In my experience, a lot of management is helping your team figure out where they themselves want to go in their careers. One way we try to help Next Big Sound employees figure this out is through a 10-year planning exercise that Dave Zwieback brought to our team that I’ll share here today.
The setup: Imagine it is 10 years from now and there is a huge party thrown in your honor and we are in attendance. Where are we? What are we celebrating? Who else is there? What are we wearing?
By transporting ourselves away from present day and far into the future the hope is that we avoid extrapolating from our current situation (“well, in 10 years I’ll probably have gotten two promotions and a bigger office”) and into the realm of anything-is-possible.
With a rough 10 year plan in hand it is possible to walk backwards to five year plan, three year plan, and one year milestones. This is where Next Big Sound or any people-first organization can really accelerate. If we know your 10 year goal is to open your own design studio we might help make sure you get plenty of customer and account facing projects. If we know you want to write a book we might be able to help distribute or publicize your writing to build your credibility. Or if we know that you want to be seen as the expert in a particular language or part of the stack we might encourage courses or relevant conferences. The point being, we can pro-actively look out for ways to cross your long-term plans with what Next Big Sound is doing, what NBS needs, and where NBS is headed.
This is a scary exercise for both sides and there needs to be a high-level of trust in order for it to work. What if people’s 1, 3, 5 or 10 year plans take them away from NBS? What if there are no opportunities at NBS for people to take steps towards where they are ultimately going?

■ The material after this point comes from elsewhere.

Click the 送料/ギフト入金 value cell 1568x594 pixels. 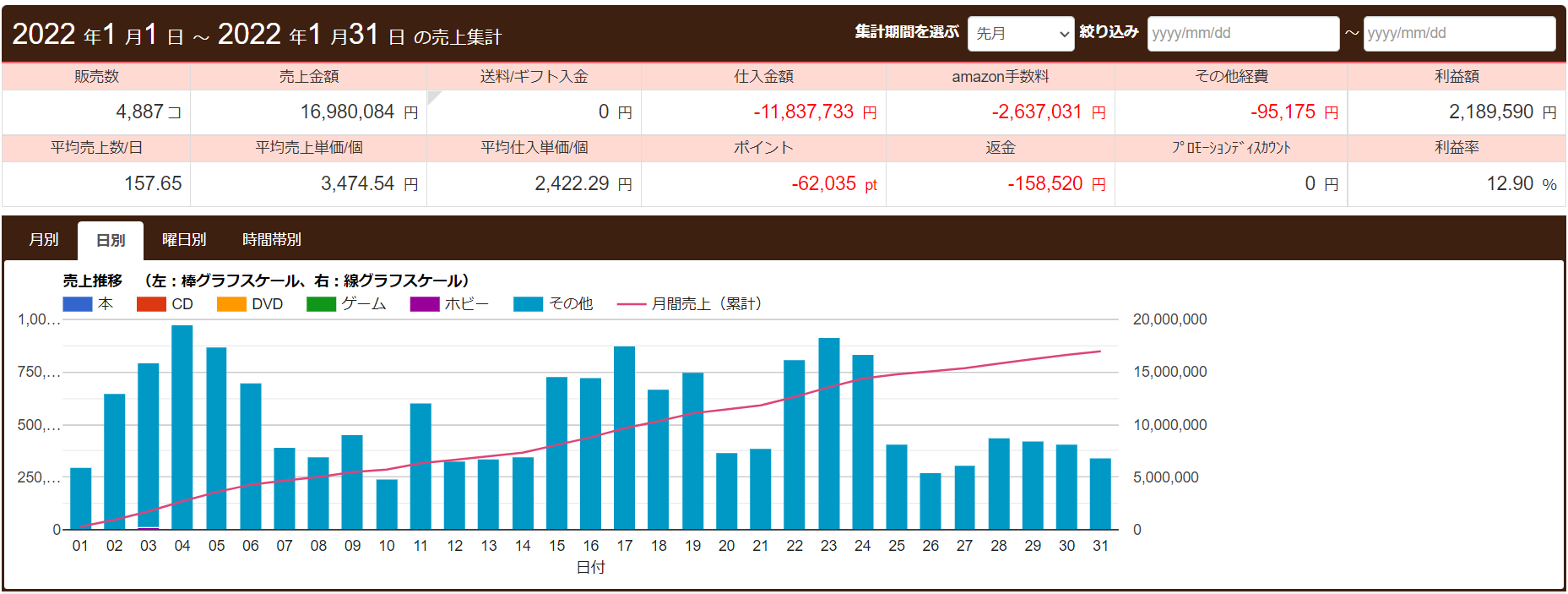coord(534,112)
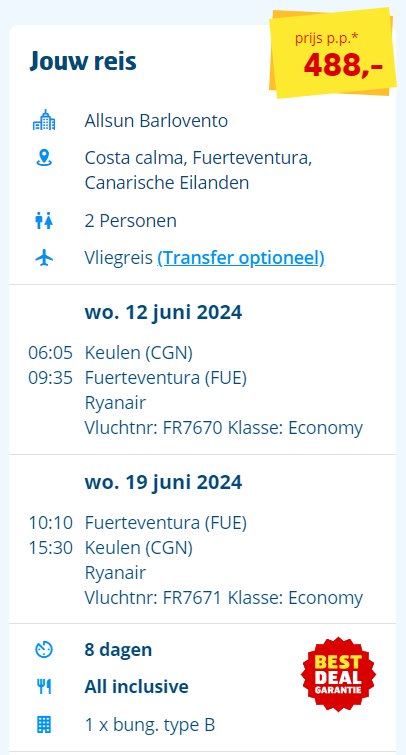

There are people that fully embrace this exercise and those who reject it. We don’t have too many data points but the people that don’t embrace this exercise and don’t take the thought exercise seriously generally aren’t as strong a fit on the Next Big Sound team as someone with a strong sense of this high-level direction, or at least with a positive attitude about how they can make their career legendary over the next ten years.